## BEGIN Data section

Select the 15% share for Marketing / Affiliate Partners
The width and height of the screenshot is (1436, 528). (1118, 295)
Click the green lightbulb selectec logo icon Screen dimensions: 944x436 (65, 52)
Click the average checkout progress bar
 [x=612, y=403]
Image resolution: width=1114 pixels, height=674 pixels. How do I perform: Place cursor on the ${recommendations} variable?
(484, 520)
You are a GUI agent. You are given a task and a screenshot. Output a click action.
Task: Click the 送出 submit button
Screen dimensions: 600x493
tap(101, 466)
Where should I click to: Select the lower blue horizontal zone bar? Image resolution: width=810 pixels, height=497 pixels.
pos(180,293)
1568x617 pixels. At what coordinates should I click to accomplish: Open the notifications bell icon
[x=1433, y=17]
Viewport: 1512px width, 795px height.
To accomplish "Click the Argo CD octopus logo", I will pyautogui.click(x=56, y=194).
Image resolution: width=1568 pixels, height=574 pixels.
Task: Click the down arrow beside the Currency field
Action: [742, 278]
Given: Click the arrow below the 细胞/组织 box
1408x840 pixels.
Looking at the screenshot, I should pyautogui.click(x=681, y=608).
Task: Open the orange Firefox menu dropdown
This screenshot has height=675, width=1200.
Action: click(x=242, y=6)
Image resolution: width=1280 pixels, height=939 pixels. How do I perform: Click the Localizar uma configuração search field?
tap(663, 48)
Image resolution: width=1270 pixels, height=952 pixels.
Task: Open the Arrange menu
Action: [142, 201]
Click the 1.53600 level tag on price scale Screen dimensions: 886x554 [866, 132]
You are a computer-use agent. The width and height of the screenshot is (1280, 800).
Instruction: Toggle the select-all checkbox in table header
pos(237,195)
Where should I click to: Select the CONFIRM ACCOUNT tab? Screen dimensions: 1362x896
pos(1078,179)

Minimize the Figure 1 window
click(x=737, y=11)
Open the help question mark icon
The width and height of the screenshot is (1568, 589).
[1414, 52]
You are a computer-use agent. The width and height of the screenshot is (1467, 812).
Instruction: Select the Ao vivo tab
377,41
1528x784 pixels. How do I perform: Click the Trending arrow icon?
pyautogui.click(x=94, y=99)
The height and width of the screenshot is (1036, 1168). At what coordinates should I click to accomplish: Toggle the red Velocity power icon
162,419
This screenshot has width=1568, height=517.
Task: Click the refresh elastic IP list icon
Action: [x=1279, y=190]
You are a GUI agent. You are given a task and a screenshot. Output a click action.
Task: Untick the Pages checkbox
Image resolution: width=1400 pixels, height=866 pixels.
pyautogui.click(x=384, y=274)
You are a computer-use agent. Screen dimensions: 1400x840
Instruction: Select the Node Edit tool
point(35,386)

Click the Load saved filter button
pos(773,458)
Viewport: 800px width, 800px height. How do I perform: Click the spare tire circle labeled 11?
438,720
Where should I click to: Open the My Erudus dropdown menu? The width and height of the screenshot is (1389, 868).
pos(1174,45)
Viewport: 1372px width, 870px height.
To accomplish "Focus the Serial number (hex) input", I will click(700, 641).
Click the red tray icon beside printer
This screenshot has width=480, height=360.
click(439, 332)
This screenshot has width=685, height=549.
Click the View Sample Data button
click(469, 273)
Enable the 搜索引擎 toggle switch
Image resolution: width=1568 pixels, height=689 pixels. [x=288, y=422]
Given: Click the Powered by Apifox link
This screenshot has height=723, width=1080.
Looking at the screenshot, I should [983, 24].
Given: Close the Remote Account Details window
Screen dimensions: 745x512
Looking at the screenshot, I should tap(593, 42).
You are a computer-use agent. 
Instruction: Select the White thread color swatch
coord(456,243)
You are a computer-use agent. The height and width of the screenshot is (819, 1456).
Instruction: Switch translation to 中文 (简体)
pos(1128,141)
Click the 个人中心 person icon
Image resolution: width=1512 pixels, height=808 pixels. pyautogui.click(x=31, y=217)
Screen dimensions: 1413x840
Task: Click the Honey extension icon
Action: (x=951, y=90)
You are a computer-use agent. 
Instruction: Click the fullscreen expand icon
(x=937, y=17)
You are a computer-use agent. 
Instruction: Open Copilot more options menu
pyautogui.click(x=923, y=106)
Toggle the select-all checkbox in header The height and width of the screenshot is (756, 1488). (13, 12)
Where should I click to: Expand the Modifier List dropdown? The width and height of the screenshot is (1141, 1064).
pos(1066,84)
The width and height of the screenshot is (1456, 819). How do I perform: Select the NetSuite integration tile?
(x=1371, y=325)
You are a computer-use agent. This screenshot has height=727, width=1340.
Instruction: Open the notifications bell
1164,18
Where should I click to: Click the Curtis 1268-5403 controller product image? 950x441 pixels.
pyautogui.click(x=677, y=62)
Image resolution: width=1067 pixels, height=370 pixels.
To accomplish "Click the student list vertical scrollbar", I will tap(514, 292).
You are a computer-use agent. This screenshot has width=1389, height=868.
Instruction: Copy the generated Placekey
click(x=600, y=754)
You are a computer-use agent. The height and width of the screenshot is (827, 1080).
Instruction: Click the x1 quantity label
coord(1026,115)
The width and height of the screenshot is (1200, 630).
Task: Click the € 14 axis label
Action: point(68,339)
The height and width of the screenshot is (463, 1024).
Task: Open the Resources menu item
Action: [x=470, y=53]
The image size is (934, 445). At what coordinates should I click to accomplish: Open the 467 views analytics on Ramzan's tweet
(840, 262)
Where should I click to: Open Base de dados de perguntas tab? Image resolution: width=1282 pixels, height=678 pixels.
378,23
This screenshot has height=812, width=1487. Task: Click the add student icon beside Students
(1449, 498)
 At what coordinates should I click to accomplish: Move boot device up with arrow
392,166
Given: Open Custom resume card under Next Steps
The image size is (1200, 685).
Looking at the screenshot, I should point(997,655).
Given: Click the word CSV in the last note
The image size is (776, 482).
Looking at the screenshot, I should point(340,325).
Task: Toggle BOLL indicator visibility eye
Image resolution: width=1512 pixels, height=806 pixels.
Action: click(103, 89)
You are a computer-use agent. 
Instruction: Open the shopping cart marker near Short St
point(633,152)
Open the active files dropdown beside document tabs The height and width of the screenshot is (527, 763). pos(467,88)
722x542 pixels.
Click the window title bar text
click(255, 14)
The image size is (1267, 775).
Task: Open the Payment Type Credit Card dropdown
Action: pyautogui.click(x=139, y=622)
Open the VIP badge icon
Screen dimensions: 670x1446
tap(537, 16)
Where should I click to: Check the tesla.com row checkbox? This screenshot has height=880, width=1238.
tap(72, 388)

## END Data section

> [Aim of the task]: Please lay out every line of the records above as a Markdown table with a No. column for the row number and a Line column for the line itself, omitting blank lines.

> [Result of this task]:
| No. | Line |
|---|---|
| 1 | Select the 15% share for Marketing / Affiliate Partners |
| 2 | The width and height of the screenshot is (1436, 528). (1118, 295) |
| 3 | Click the green lightbulb selectec logo icon Screen dimensions: 944x436 (65, 52) |
| 4 | Click the average checkout progress bar |
| 5 |  [x=612, y=403] |
| 6 | Image resolution: width=1114 pixels, height=674 pixels. How do I perform: Place cursor on the ${recommendations} variable? |
| 7 | (484, 520) |
| 8 | You are a GUI agent. You are given a task and a screenshot. Output a click action. |
| 9 | Task: Click the 送出 submit button |
| 10 | Screen dimensions: 600x493 |
| 11 | tap(101, 466) |
| 12 | Where should I click to: Select the lower blue horizontal zone bar? Image resolution: width=810 pixels, height=497 pixels. |
| 13 | pos(180,293) |
| 14 | 1568x617 pixels. At what coordinates should I click to accomplish: Open the notifications bell icon |
| 15 | [x=1433, y=17] |
| 16 | Viewport: 1512px width, 795px height. |
| 17 | To accomplish "Click the Argo CD octopus logo", I will pyautogui.click(x=56, y=194). |
| 18 | Image resolution: width=1568 pixels, height=574 pixels. |
| 19 | Task: Click the down arrow beside the Currency field |
| 20 | Action: [742, 278] |
| 21 | Given: Click the arrow below the 细胞/组织 box |
| 22 | 1408x840 pixels. |
| 23 | Looking at the screenshot, I should pyautogui.click(x=681, y=608). |
| 24 | Task: Open the orange Firefox menu dropdown |
| 25 | This screenshot has height=675, width=1200. |
| 26 | Action: click(x=242, y=6) |
| 27 | Image resolution: width=1280 pixels, height=939 pixels. How do I perform: Click the Localizar uma configuração search field? |
| 28 | tap(663, 48) |
| 29 | Image resolution: width=1270 pixels, height=952 pixels. |
| 30 | Task: Open the Arrange menu |
| 31 | Action: [142, 201] |
| 32 | Click the 1.53600 level tag on price scale Screen dimensions: 886x554 [866, 132] |
| 33 | You are a computer-use agent. The width and height of the screenshot is (1280, 800). |
| 34 | Instruction: Toggle the select-all checkbox in table header |
| 35 | pos(237,195) |
| 36 | Where should I click to: Select the CONFIRM ACCOUNT tab? Screen dimensions: 1362x896 |
| 37 | pos(1078,179) |
| 38 | Minimize the Figure 1 window |
| 39 | click(x=737, y=11) |
| 40 | Open the help question mark icon |
| 41 | The width and height of the screenshot is (1568, 589). |
| 42 | [1414, 52] |
| 43 | You are a computer-use agent. The width and height of the screenshot is (1467, 812). |
| 44 | Instruction: Select the Ao vivo tab |
| 45 | 377,41 |
| 46 | 1528x784 pixels. How do I perform: Click the Trending arrow icon? |
| 47 | pyautogui.click(x=94, y=99) |
| 48 | The height and width of the screenshot is (1036, 1168). At what coordinates should I click to accomplish: Toggle the red Velocity power icon |
| 49 | 162,419 |
| 50 | This screenshot has width=1568, height=517. |
| 51 | Task: Click the refresh elastic IP list icon |
| 52 | Action: [x=1279, y=190] |
| 53 | You are a GUI agent. You are given a task and a screenshot. Output a click action. |
| 54 | Task: Untick the Pages checkbox |
| 55 | Image resolution: width=1400 pixels, height=866 pixels. |
| 56 | pyautogui.click(x=384, y=274) |
| 57 | You are a computer-use agent. Screen dimensions: 1400x840 |
| 58 | Instruction: Select the Node Edit tool |
| 59 | point(35,386) |
| 60 | Click the Load saved filter button |
| 61 | pos(773,458) |
| 62 | Viewport: 800px width, 800px height. How do I perform: Click the spare tire circle labeled 11? |
| 63 | 438,720 |
| 64 | Where should I click to: Open the My Erudus dropdown menu? The width and height of the screenshot is (1389, 868). |
| 65 | pos(1174,45) |
| 66 | Viewport: 1372px width, 870px height. |
| 67 | To accomplish "Focus the Serial number (hex) input", I will click(700, 641). |
| 68 | Click the red tray icon beside printer |
| 69 | This screenshot has width=480, height=360. |
| 70 | click(439, 332) |
| 71 | This screenshot has width=685, height=549. |
| 72 | Click the View Sample Data button |
| 73 | click(469, 273) |
| 74 | Enable the 搜索引擎 toggle switch |
| 75 | Image resolution: width=1568 pixels, height=689 pixels. [x=288, y=422] |
| 76 | Given: Click the Powered by Apifox link |
| 77 | This screenshot has height=723, width=1080. |
| 78 | Looking at the screenshot, I should [983, 24]. |
| 79 | Given: Close the Remote Account Details window |
| 80 | Screen dimensions: 745x512 |
| 81 | Looking at the screenshot, I should tap(593, 42). |
| 82 | You are a computer-use agent.  |
| 83 | Instruction: Select the White thread color swatch |
| 84 | coord(456,243) |
| 85 | You are a computer-use agent. The height and width of the screenshot is (819, 1456). |
| 86 | Instruction: Switch translation to 中文 (简体) |
| 87 | pos(1128,141) |
| 88 | Click the 个人中心 person icon |
| 89 | Image resolution: width=1512 pixels, height=808 pixels. pyautogui.click(x=31, y=217) |
| 90 | Screen dimensions: 1413x840 |
| 91 | Task: Click the Honey extension icon |
| 92 | Action: (x=951, y=90) |
| 93 | You are a computer-use agent.  |
| 94 | Instruction: Click the fullscreen expand icon |
| 95 | (x=937, y=17) |
| 96 | You are a computer-use agent.  |
| 97 | Instruction: Open Copilot more options menu |
| 98 | pyautogui.click(x=923, y=106) |
| 99 | Toggle the select-all checkbox in header The height and width of the screenshot is (756, 1488). (13, 12) |
| 100 | Where should I click to: Expand the Modifier List dropdown? The width and height of the screenshot is (1141, 1064). |
| 101 | pos(1066,84) |
| 102 | The width and height of the screenshot is (1456, 819). How do I perform: Select the NetSuite integration tile? |
| 103 | (x=1371, y=325) |
| 104 | You are a computer-use agent. This screenshot has height=727, width=1340. |
| 105 | Instruction: Open the notifications bell |
| 106 | 1164,18 |
| 107 | Where should I click to: Click the Curtis 1268-5403 controller product image? 950x441 pixels. |
| 108 | pyautogui.click(x=677, y=62) |
| 109 | Image resolution: width=1067 pixels, height=370 pixels. |
| 110 | To accomplish "Click the student list vertical scrollbar", I will tap(514, 292). |
| 111 | You are a computer-use agent. This screenshot has width=1389, height=868. |
| 112 | Instruction: Copy the generated Placekey |
| 113 | click(x=600, y=754) |
| 114 | You are a computer-use agent. The height and width of the screenshot is (827, 1080). |
| 115 | Instruction: Click the x1 quantity label |
| 116 | coord(1026,115) |
| 117 | The width and height of the screenshot is (1200, 630). |
| 118 | Task: Click the € 14 axis label |
| 119 | Action: point(68,339) |
| 120 | The height and width of the screenshot is (463, 1024). |
| 121 | Task: Open the Resources menu item |
| 122 | Action: [x=470, y=53] |
| 123 | The image size is (934, 445). At what coordinates should I click to accomplish: Open the 467 views analytics on Ramzan's tweet |
| 124 | (840, 262) |
| 125 | Where should I click to: Open Base de dados de perguntas tab? Image resolution: width=1282 pixels, height=678 pixels. |
| 126 | 378,23 |
| 127 | This screenshot has height=812, width=1487. Task: Click the add student icon beside Students |
| 128 | (1449, 498) |
| 129 |  At what coordinates should I click to accomplish: Move boot device up with arrow |
| 130 | 392,166 |
| 131 | Given: Open Custom resume card under Next Steps |
| 132 | The image size is (1200, 685). |
| 133 | Looking at the screenshot, I should point(997,655). |
| 134 | Given: Click the word CSV in the last note |
| 135 | The image size is (776, 482). |
| 136 | Looking at the screenshot, I should point(340,325). |
| 137 | Task: Toggle BOLL indicator visibility eye |
| 138 | Image resolution: width=1512 pixels, height=806 pixels. |
| 139 | Action: click(103, 89) |
| 140 | You are a computer-use agent.  |
| 141 | Instruction: Open the shopping cart marker near Short St |
| 142 | point(633,152) |
| 143 | Open the active files dropdown beside document tabs The height and width of the screenshot is (527, 763). pos(467,88) |
| 144 | 722x542 pixels. |
| 145 | Click the window title bar text |
| 146 | click(255, 14) |
| 147 | The image size is (1267, 775). |
| 148 | Task: Open the Payment Type Credit Card dropdown |
| 149 | Action: pyautogui.click(x=139, y=622) |
| 150 | Open the VIP badge icon |
| 151 | Screen dimensions: 670x1446 |
| 152 | tap(537, 16) |
| 153 | Where should I click to: Check the tesla.com row checkbox? This screenshot has height=880, width=1238. |
| 154 | tap(72, 388) |